The President of the Republic is both chief of state and head of government, and is elected every four years by popular vote. The current President, Sebastián Piñera Echenique, was elected in 2010. Under current Chilean law, the President may only hold office for a single four-year period, without the possibility of immediate re-election.
The President is in charge of the general administration of the government, as well as drafting, endorsing, and promulgating laws. He or she is also empowered to appoint the maximum regional authorities in the country – the Intendants of the 15 regions and the Governors of the 53 provinces. The President may also appoint and remove ministers from the cabinet, as well as their closest collaborators.
The work of the legislature takes place in the National Congress, comprised of the Chamber of Deputies and the Senate.
The country’s citizens elect deputies every four years and senators every eight using a unique binomial system that is designed to promote bipartisanship. Under the system, each coalition can present two candidates for the two Senate and two lower-chamber seats apportioned to each chamber’s electoral districts. Only if the leading coalition ticket outpolls the second-place coalition by a margin of more than 2-to-1 does the winning coalition gain both seats.
The Chamber of Deputies is comprised of 120 representatives. Each one of the districts represented by the Deputies has at least one “comuna”, or municipality, the smallest of the country’s political-administrative units.
In addition to drafting and amending laws, deputies engage in oversight of government activities in accordance with the powers that the Constitution bestows upon them.
The Senate is comprised of 38 representatives. Each of its constituencies is a single region which elects two senators. Its principal responsibility is to work toward the formation of laws, together with the Chamber of Deputies. Its exclusive powers include hearing the accusations the Chamber of Deputies present against certain authorities, to give or deny its consent to presidential actions in those cases required by the Constitution or the law, and to decide on the impeachment of a government authority, though only in very exceptional cases.

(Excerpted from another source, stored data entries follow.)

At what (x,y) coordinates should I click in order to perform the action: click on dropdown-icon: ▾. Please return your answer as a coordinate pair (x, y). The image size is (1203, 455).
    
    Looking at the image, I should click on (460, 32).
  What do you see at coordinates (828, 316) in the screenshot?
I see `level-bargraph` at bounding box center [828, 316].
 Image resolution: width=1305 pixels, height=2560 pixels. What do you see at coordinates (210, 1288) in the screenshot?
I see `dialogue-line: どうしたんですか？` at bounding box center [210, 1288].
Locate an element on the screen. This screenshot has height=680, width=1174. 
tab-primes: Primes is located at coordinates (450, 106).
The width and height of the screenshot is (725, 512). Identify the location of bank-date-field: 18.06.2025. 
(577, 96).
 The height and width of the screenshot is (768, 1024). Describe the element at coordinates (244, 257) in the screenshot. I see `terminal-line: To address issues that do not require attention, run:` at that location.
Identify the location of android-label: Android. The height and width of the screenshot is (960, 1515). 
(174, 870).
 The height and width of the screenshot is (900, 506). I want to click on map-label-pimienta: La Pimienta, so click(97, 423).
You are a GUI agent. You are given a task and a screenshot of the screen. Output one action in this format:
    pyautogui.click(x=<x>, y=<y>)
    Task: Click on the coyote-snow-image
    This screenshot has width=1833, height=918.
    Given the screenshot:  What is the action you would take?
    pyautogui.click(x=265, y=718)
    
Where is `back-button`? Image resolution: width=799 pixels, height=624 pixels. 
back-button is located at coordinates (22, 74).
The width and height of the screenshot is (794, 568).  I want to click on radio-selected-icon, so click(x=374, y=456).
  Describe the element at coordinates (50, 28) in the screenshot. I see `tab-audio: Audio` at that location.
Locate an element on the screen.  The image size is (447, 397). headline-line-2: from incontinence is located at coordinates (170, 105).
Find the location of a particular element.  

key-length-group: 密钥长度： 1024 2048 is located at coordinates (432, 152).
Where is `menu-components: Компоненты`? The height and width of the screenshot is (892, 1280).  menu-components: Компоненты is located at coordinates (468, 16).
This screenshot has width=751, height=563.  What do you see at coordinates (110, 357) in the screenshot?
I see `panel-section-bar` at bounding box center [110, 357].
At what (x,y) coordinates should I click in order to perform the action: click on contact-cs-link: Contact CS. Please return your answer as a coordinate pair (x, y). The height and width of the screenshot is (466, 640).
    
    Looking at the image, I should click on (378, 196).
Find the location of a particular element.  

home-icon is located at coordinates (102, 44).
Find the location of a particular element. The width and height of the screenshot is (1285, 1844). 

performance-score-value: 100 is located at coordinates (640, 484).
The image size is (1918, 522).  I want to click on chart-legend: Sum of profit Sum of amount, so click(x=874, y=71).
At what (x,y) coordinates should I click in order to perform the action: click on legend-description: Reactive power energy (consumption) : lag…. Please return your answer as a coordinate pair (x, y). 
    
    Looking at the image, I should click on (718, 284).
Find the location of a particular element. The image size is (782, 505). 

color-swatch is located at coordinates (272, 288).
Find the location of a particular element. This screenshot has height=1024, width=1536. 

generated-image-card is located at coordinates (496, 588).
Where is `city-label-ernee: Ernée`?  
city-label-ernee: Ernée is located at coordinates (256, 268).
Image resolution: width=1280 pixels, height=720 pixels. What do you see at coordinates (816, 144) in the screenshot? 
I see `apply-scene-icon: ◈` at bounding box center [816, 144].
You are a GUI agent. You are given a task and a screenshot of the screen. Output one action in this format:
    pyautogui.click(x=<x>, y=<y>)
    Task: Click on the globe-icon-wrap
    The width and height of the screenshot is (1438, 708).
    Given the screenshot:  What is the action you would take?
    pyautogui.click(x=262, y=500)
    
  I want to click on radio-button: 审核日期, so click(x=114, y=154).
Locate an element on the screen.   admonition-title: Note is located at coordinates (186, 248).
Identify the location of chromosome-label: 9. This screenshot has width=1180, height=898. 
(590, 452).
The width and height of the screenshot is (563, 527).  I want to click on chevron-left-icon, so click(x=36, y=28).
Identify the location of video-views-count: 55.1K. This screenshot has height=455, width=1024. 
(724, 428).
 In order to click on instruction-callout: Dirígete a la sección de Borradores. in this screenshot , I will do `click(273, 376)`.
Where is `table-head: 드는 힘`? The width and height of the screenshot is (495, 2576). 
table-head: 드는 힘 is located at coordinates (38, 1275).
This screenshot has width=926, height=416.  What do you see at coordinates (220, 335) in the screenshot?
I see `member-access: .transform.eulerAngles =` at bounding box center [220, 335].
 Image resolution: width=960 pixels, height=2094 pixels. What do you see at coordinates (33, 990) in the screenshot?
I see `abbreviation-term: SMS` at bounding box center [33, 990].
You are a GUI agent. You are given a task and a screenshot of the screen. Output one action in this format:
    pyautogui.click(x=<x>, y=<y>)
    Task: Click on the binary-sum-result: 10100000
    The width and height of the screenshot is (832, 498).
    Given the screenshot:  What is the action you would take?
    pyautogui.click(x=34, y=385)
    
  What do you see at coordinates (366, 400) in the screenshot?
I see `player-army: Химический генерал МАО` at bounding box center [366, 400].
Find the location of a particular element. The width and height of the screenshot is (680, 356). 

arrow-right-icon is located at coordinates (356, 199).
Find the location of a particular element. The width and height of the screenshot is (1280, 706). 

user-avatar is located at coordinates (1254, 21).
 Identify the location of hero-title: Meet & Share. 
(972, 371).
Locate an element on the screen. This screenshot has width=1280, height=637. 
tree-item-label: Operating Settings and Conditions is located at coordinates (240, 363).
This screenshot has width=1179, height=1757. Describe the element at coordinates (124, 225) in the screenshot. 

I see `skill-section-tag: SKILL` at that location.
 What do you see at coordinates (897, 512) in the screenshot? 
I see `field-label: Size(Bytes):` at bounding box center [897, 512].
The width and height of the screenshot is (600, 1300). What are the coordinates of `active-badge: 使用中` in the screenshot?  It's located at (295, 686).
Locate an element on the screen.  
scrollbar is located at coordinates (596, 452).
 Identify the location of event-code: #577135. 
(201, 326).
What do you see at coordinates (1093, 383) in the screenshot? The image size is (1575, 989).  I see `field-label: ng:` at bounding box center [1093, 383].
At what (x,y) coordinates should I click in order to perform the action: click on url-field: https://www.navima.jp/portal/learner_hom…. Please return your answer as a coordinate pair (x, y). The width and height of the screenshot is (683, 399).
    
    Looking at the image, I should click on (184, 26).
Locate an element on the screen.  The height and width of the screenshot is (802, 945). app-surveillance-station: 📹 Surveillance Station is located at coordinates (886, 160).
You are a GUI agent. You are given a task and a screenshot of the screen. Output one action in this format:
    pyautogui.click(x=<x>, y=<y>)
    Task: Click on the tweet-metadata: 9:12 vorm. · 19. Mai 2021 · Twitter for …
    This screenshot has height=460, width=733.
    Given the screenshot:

The Chilean Judicial Branch is empowered to hear civil and criminal cases, resolve them, and execute their rulings. The highest court is the Supreme Court, which has 21 judges appointed by the President of the Republic subject to prior Senate approval.
Along with the Supreme Court, the judicial branch is comprised principally of permanent courts including the Appeals Courts, the Court Presidents and Judges, Trial Courts, Guarantee Courts, and Criminal Oral Trial Courts.
In addition there exist special tribunals, such as the Family Courts, the Labor Trial Courts, the Labor and Pension Collection Courts and Military Tribunals in times of peace.
Over the last decade Chile underwent a profound judicial reform that has transformed the criminal procedures system from one based on an inquisitive procedure that had been in effect since the early 19th century to a modernized accusatory model with oral trials.
The new Criminal Procedures Code establishes that investigations and accusations in criminal cases be placed in the hands of the recently created Public Prosecutor’s Office, an autonomous institution for the administration of justice.
The same reform created the Public Defender’s Office for criminal cases, an institution under the supervision of the President of the Republic through the Justice Ministry that is in charge of representing those accused of a crime who do not have an attorney.
The transformation of the criminal procedures system also created the Guarantee Courts to protect the rights of victims, witnesses, and the accused during proceedings, along with the Criminal Oral Trial Courts. The latter are presided over by a bench of judges charged with hearing and guiding the debate during oral trials. They subsequently determine the guilt or innocence of the accused.